═════ STUDY MATERIAL ═════
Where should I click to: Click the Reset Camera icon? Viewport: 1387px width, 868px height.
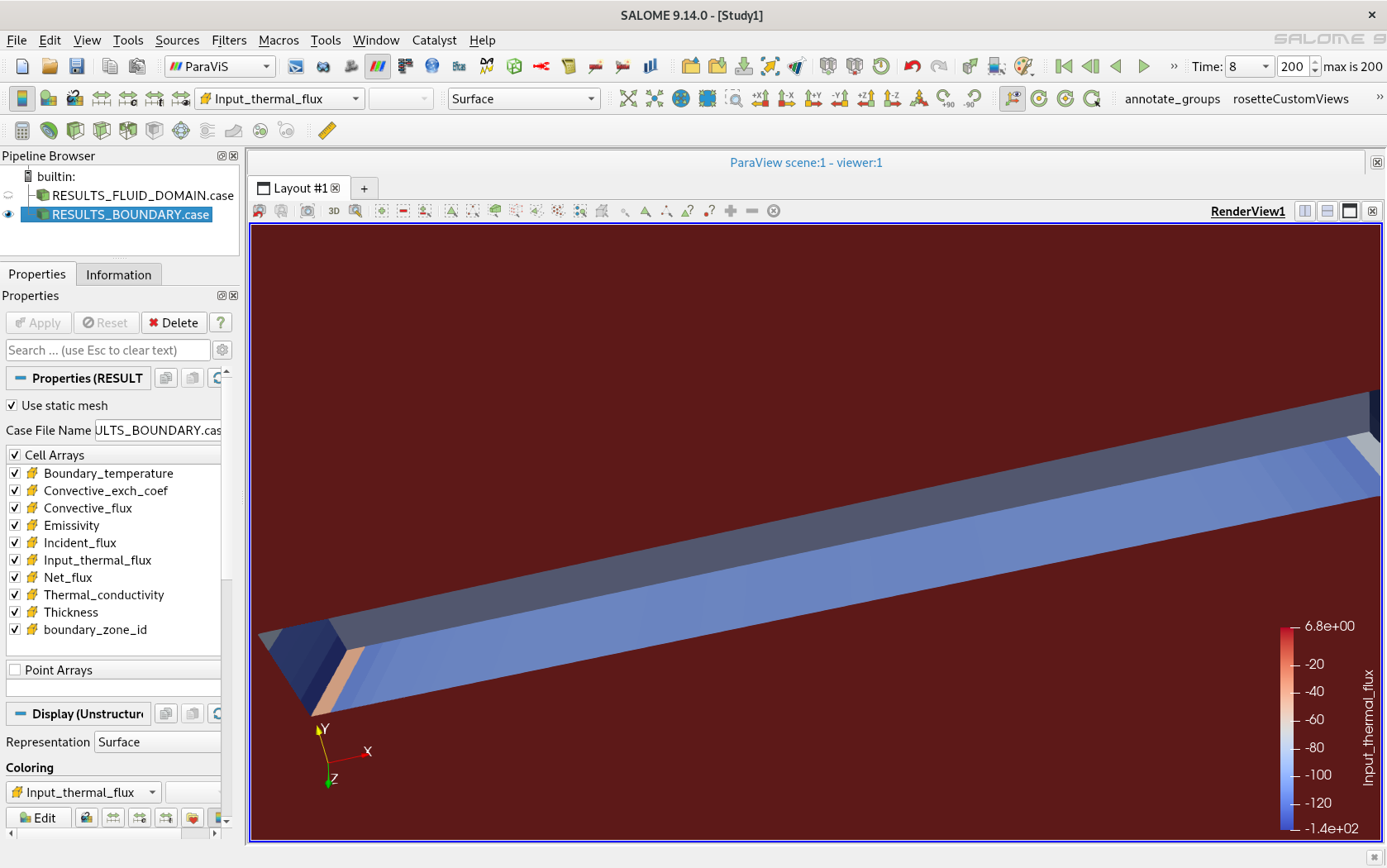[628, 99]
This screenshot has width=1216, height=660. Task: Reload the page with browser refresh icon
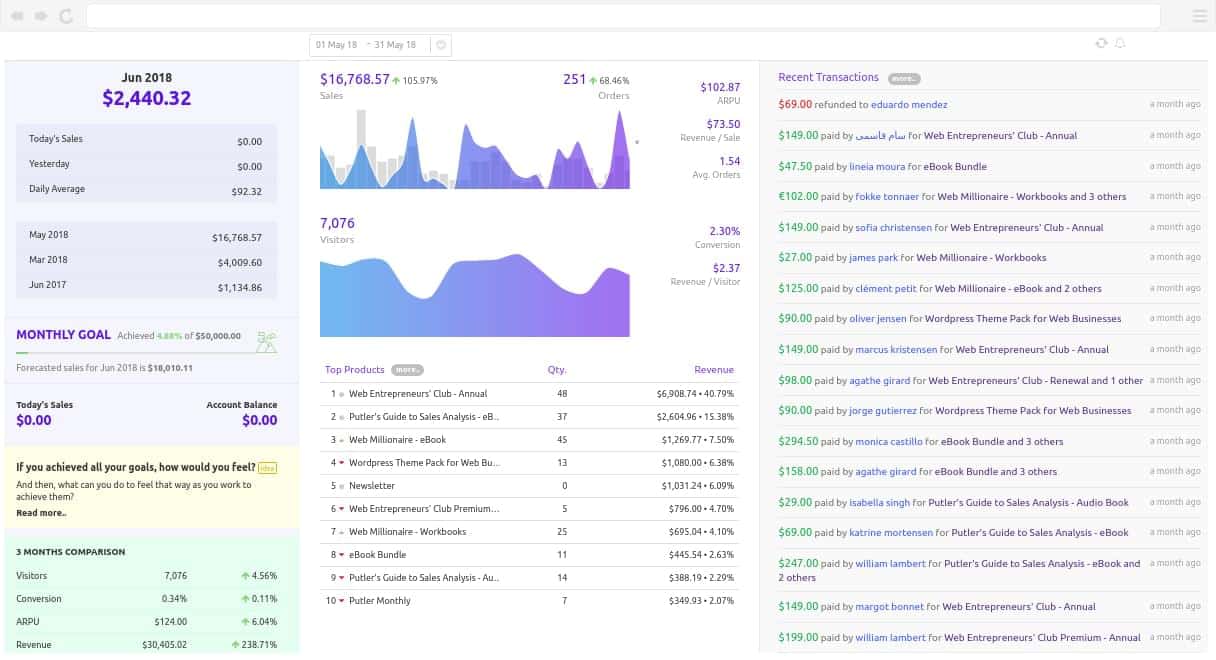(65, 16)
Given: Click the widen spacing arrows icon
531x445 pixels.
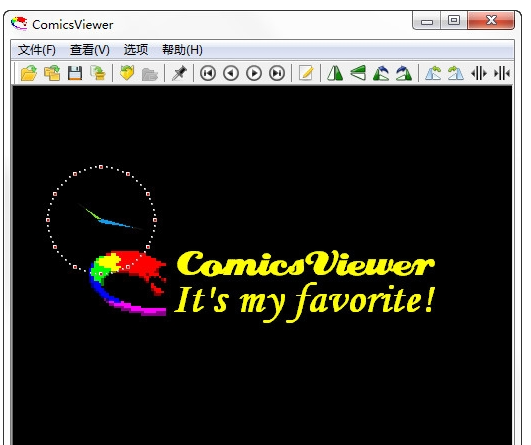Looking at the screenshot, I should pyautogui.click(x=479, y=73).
═════
═════ STUDY MATERIAL ═════
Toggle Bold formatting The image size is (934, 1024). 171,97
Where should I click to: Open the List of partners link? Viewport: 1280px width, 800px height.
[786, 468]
═════
═════ STUDY MATERIAL ═════
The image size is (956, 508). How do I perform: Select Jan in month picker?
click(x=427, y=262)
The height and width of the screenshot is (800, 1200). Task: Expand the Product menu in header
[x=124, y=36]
═════
## WHAT THE TASK REQUIRES
Copy the lines above exactly, starting with the line that contains "Where should I click to: Click" and ending with the line that contains "Given: Click the widen spacing arrows icon", and leave out any pictures.

## WRITTEN SOLUTION
Where should I click to: Click the Reset Camera icon? Viewport: 1387px width, 868px height.
[628, 99]
This screenshot has width=1216, height=660. Task: Reload the page with browser refresh icon
(65, 16)
Given: Click the widen spacing arrows icon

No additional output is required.